| WHAT THE EXERCISE ASKS |
Copy out the full set of records. Keep every word the same.

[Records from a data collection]
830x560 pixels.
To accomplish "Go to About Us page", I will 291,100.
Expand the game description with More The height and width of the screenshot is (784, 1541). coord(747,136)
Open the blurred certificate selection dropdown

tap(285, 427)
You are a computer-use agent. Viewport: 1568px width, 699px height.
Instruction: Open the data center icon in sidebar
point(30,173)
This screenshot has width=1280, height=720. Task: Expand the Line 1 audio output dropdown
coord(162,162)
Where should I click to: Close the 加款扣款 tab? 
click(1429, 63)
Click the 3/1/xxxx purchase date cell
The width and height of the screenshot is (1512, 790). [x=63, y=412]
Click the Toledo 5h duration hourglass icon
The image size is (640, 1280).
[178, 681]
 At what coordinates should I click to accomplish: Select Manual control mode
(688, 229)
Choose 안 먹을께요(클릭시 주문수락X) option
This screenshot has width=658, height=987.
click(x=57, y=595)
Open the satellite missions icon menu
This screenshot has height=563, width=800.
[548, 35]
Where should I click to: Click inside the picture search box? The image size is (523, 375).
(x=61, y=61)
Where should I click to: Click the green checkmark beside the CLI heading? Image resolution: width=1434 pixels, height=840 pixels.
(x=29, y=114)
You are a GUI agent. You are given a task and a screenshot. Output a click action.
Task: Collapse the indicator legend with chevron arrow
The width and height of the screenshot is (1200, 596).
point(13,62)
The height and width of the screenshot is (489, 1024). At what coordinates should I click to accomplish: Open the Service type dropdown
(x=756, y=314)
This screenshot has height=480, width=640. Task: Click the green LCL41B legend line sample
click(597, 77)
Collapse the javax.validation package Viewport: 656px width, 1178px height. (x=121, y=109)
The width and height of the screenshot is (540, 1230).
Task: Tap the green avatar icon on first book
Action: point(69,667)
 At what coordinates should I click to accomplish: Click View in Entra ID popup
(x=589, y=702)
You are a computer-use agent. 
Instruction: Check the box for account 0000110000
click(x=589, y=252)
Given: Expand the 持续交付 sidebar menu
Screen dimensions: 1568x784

| COMPLETED TASK |
830x560 pixels.
To accomplish "Go to About Us page", I will 291,100.
Expand the game description with More The height and width of the screenshot is (784, 1541). coord(747,136)
Open the blurred certificate selection dropdown

tap(285, 427)
You are a computer-use agent. Viewport: 1568px width, 699px height.
Instruction: Open the data center icon in sidebar
point(30,173)
This screenshot has width=1280, height=720. Task: Expand the Line 1 audio output dropdown
coord(162,162)
Where should I click to: Close the 加款扣款 tab? 
click(1429, 63)
Click the 3/1/xxxx purchase date cell
The width and height of the screenshot is (1512, 790). [x=63, y=412]
Click the Toledo 5h duration hourglass icon
The image size is (640, 1280).
[178, 681]
 At what coordinates should I click to accomplish: Select Manual control mode
(688, 229)
Choose 안 먹을께요(클릭시 주문수락X) option
This screenshot has width=658, height=987.
click(x=57, y=595)
Open the satellite missions icon menu
This screenshot has height=563, width=800.
[548, 35]
Where should I click to: Click inside the picture search box? The image size is (523, 375).
(x=61, y=61)
Where should I click to: Click the green checkmark beside the CLI heading? Image resolution: width=1434 pixels, height=840 pixels.
(x=29, y=114)
You are a GUI agent. You are given a task and a screenshot. Output a click action.
Task: Collapse the indicator legend with chevron arrow
The width and height of the screenshot is (1200, 596).
point(13,62)
The height and width of the screenshot is (489, 1024). At what coordinates should I click to accomplish: Open the Service type dropdown
(x=756, y=314)
This screenshot has height=480, width=640. Task: Click the green LCL41B legend line sample
click(597, 77)
Collapse the javax.validation package Viewport: 656px width, 1178px height. (x=121, y=109)
The width and height of the screenshot is (540, 1230).
Task: Tap the green avatar icon on first book
Action: point(69,667)
 At what coordinates should I click to accomplish: Click View in Entra ID popup
(x=589, y=702)
You are a computer-use agent. 
Instruction: Check the box for account 0000110000
click(x=589, y=252)
Given: Expand the 持续交付 sidebar menu
Screen dimensions: 1568x784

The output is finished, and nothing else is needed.